The required output is every record, written out exactly.

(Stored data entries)
BEGIN

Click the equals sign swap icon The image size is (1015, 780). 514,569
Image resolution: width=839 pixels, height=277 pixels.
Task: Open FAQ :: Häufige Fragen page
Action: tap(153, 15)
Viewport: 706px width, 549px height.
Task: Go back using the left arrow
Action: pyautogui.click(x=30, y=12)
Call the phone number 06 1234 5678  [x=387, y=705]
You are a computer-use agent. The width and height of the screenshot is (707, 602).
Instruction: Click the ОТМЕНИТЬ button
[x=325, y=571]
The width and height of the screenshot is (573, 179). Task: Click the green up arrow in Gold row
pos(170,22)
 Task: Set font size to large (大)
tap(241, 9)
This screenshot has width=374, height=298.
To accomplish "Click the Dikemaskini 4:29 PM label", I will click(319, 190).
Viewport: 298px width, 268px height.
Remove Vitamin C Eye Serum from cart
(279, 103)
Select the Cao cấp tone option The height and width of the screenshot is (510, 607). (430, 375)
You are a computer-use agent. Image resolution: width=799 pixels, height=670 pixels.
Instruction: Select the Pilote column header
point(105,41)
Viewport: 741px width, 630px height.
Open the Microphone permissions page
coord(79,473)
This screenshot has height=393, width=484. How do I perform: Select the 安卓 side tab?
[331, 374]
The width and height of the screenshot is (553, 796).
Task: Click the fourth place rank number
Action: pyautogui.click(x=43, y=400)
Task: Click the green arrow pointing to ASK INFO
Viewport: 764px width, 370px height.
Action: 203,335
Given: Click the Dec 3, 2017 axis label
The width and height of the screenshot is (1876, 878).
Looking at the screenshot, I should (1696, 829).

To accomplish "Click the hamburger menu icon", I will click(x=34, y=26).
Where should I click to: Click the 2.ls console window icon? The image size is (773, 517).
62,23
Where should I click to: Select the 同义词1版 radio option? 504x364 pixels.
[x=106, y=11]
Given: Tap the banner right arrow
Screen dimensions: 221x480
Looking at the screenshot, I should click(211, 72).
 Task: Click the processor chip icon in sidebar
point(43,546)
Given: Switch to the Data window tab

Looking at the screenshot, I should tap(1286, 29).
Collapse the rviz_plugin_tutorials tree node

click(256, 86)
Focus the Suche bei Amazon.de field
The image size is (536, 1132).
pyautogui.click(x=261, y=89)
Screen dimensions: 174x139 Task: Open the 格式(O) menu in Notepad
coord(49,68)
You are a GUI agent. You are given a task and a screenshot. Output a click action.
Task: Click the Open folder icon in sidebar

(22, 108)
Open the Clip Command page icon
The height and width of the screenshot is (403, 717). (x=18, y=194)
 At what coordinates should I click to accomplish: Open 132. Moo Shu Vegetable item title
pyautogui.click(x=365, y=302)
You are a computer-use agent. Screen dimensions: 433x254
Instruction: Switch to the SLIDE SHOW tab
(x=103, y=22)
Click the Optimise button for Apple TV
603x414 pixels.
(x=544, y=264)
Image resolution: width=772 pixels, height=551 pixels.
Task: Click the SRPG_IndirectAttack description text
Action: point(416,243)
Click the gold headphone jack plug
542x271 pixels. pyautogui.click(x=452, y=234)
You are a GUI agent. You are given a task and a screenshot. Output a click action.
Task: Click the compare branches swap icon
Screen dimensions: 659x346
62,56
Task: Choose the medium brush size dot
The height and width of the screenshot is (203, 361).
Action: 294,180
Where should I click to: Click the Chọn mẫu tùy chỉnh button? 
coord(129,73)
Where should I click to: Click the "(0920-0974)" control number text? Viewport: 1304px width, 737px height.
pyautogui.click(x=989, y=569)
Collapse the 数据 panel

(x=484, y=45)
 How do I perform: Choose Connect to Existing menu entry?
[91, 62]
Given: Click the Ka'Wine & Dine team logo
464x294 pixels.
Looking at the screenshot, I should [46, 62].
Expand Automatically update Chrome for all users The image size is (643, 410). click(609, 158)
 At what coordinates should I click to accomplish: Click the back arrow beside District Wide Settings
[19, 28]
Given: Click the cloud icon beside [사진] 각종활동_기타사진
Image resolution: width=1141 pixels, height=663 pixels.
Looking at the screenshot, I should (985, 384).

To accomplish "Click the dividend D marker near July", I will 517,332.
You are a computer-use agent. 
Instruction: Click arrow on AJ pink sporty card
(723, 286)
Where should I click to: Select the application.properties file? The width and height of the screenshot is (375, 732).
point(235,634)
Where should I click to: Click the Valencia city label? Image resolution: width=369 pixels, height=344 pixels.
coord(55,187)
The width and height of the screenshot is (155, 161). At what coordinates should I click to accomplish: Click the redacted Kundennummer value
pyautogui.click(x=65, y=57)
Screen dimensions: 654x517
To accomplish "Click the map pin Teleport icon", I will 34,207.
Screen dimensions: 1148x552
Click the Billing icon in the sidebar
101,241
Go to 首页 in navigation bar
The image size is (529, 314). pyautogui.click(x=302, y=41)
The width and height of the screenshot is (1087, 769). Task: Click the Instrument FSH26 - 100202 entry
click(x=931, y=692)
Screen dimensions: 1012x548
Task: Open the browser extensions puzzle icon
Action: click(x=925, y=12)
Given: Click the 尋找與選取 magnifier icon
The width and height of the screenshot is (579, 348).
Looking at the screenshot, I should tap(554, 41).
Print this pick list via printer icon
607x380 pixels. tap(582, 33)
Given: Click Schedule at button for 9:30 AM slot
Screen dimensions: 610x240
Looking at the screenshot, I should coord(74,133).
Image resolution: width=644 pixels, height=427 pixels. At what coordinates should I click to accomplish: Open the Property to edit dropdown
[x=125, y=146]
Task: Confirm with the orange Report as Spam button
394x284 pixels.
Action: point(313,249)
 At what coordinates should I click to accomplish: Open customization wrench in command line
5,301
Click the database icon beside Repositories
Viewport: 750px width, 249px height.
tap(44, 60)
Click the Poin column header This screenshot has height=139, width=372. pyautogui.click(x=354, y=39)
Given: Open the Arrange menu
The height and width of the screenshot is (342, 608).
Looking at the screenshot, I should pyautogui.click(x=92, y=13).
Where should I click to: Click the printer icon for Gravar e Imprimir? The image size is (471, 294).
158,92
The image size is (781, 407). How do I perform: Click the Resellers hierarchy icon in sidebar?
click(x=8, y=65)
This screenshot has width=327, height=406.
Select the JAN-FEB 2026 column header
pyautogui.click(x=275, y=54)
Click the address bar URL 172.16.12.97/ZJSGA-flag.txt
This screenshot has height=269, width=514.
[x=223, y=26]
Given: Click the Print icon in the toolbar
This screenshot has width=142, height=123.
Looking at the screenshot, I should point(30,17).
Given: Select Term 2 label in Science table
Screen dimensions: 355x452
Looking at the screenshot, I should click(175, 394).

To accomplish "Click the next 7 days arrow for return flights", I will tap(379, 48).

END

ANSWER FOR THE TASK:
Click the equals sign swap icon The image size is (1015, 780). 514,569
Image resolution: width=839 pixels, height=277 pixels.
Task: Open FAQ :: Häufige Fragen page
Action: tap(153, 15)
Viewport: 706px width, 549px height.
Task: Go back using the left arrow
Action: pyautogui.click(x=30, y=12)
Call the phone number 06 1234 5678  [x=387, y=705]
You are a computer-use agent. The width and height of the screenshot is (707, 602).
Instruction: Click the ОТМЕНИТЬ button
[x=325, y=571]
The width and height of the screenshot is (573, 179). Task: Click the green up arrow in Gold row
pos(170,22)
 Task: Set font size to large (大)
tap(241, 9)
This screenshot has width=374, height=298.
To accomplish "Click the Dikemaskini 4:29 PM label", I will click(319, 190).
Viewport: 298px width, 268px height.
Remove Vitamin C Eye Serum from cart
(279, 103)
Select the Cao cấp tone option The height and width of the screenshot is (510, 607). (430, 375)
You are a computer-use agent. Image resolution: width=799 pixels, height=670 pixels.
Instruction: Select the Pilote column header
point(105,41)
Viewport: 741px width, 630px height.
Open the Microphone permissions page
coord(79,473)
This screenshot has height=393, width=484. How do I perform: Select the 安卓 side tab?
[331, 374]
The width and height of the screenshot is (553, 796).
Task: Click the fourth place rank number
Action: pyautogui.click(x=43, y=400)
Task: Click the green arrow pointing to ASK INFO
Viewport: 764px width, 370px height.
Action: 203,335
Given: Click the Dec 3, 2017 axis label
The width and height of the screenshot is (1876, 878).
Looking at the screenshot, I should (1696, 829).

To accomplish "Click the hamburger menu icon", I will click(x=34, y=26).
Where should I click to: Click the 2.ls console window icon? The image size is (773, 517).
62,23
Where should I click to: Select the 同义词1版 radio option? 504x364 pixels.
[x=106, y=11]
Given: Tap the banner right arrow
Screen dimensions: 221x480
Looking at the screenshot, I should click(211, 72).
 Task: Click the processor chip icon in sidebar
point(43,546)
Given: Switch to the Data window tab

Looking at the screenshot, I should tap(1286, 29).
Collapse the rviz_plugin_tutorials tree node

click(256, 86)
Focus the Suche bei Amazon.de field
The image size is (536, 1132).
pyautogui.click(x=261, y=89)
Screen dimensions: 174x139 Task: Open the 格式(O) menu in Notepad
coord(49,68)
You are a GUI agent. You are given a task and a screenshot. Output a click action.
Task: Click the Open folder icon in sidebar

(22, 108)
Open the Clip Command page icon
The height and width of the screenshot is (403, 717). (x=18, y=194)
 At what coordinates should I click to accomplish: Open 132. Moo Shu Vegetable item title
pyautogui.click(x=365, y=302)
You are a computer-use agent. Screen dimensions: 433x254
Instruction: Switch to the SLIDE SHOW tab
(x=103, y=22)
Click the Optimise button for Apple TV
603x414 pixels.
(x=544, y=264)
Image resolution: width=772 pixels, height=551 pixels.
Task: Click the SRPG_IndirectAttack description text
Action: point(416,243)
Click the gold headphone jack plug
542x271 pixels. pyautogui.click(x=452, y=234)
You are a GUI agent. You are given a task and a screenshot. Output a click action.
Task: Click the compare branches swap icon
Screen dimensions: 659x346
62,56
Task: Choose the medium brush size dot
The height and width of the screenshot is (203, 361).
Action: 294,180
Where should I click to: Click the Chọn mẫu tùy chỉnh button? 
coord(129,73)
Where should I click to: Click the "(0920-0974)" control number text? Viewport: 1304px width, 737px height.
pyautogui.click(x=989, y=569)
Collapse the 数据 panel

(x=484, y=45)
 How do I perform: Choose Connect to Existing menu entry?
[91, 62]
Given: Click the Ka'Wine & Dine team logo
464x294 pixels.
Looking at the screenshot, I should [46, 62].
Expand Automatically update Chrome for all users The image size is (643, 410). click(609, 158)
 At what coordinates should I click to accomplish: Click the back arrow beside District Wide Settings
[19, 28]
Given: Click the cloud icon beside [사진] 각종활동_기타사진
Image resolution: width=1141 pixels, height=663 pixels.
Looking at the screenshot, I should (985, 384).

To accomplish "Click the dividend D marker near July", I will 517,332.
You are a computer-use agent. 
Instruction: Click arrow on AJ pink sporty card
(723, 286)
Where should I click to: Select the application.properties file? The width and height of the screenshot is (375, 732).
point(235,634)
Where should I click to: Click the Valencia city label? Image resolution: width=369 pixels, height=344 pixels.
coord(55,187)
The width and height of the screenshot is (155, 161). At what coordinates should I click to accomplish: Click the redacted Kundennummer value
pyautogui.click(x=65, y=57)
Screen dimensions: 654x517
To accomplish "Click the map pin Teleport icon", I will 34,207.
Screen dimensions: 1148x552
Click the Billing icon in the sidebar
101,241
Go to 首页 in navigation bar
The image size is (529, 314). pyautogui.click(x=302, y=41)
The width and height of the screenshot is (1087, 769). Task: Click the Instrument FSH26 - 100202 entry
click(x=931, y=692)
Screen dimensions: 1012x548
Task: Open the browser extensions puzzle icon
Action: click(x=925, y=12)
Given: Click the 尋找與選取 magnifier icon
The width and height of the screenshot is (579, 348).
Looking at the screenshot, I should tap(554, 41).
Print this pick list via printer icon
607x380 pixels. tap(582, 33)
Given: Click Schedule at button for 9:30 AM slot
Screen dimensions: 610x240
Looking at the screenshot, I should coord(74,133).
Image resolution: width=644 pixels, height=427 pixels. At what coordinates should I click to accomplish: Open the Property to edit dropdown
[x=125, y=146]
Task: Confirm with the orange Report as Spam button
394x284 pixels.
Action: point(313,249)
 At what coordinates should I click to accomplish: Open customization wrench in command line
5,301
Click the database icon beside Repositories
Viewport: 750px width, 249px height.
tap(44, 60)
Click the Poin column header This screenshot has height=139, width=372. pyautogui.click(x=354, y=39)
Given: Open the Arrange menu
The height and width of the screenshot is (342, 608).
Looking at the screenshot, I should pyautogui.click(x=92, y=13).
Where should I click to: Click the printer icon for Gravar e Imprimir? The image size is (471, 294).
158,92
The image size is (781, 407). How do I perform: Click the Resellers hierarchy icon in sidebar?
click(x=8, y=65)
This screenshot has width=327, height=406.
Select the JAN-FEB 2026 column header
pyautogui.click(x=275, y=54)
Click the address bar URL 172.16.12.97/ZJSGA-flag.txt
This screenshot has height=269, width=514.
[x=223, y=26]
Given: Click the Print icon in the toolbar
This screenshot has width=142, height=123.
Looking at the screenshot, I should point(30,17).
Given: Select Term 2 label in Science table
Screen dimensions: 355x452
Looking at the screenshot, I should click(175, 394).

To accomplish "Click the next 7 days arrow for return flights", I will tap(379, 48).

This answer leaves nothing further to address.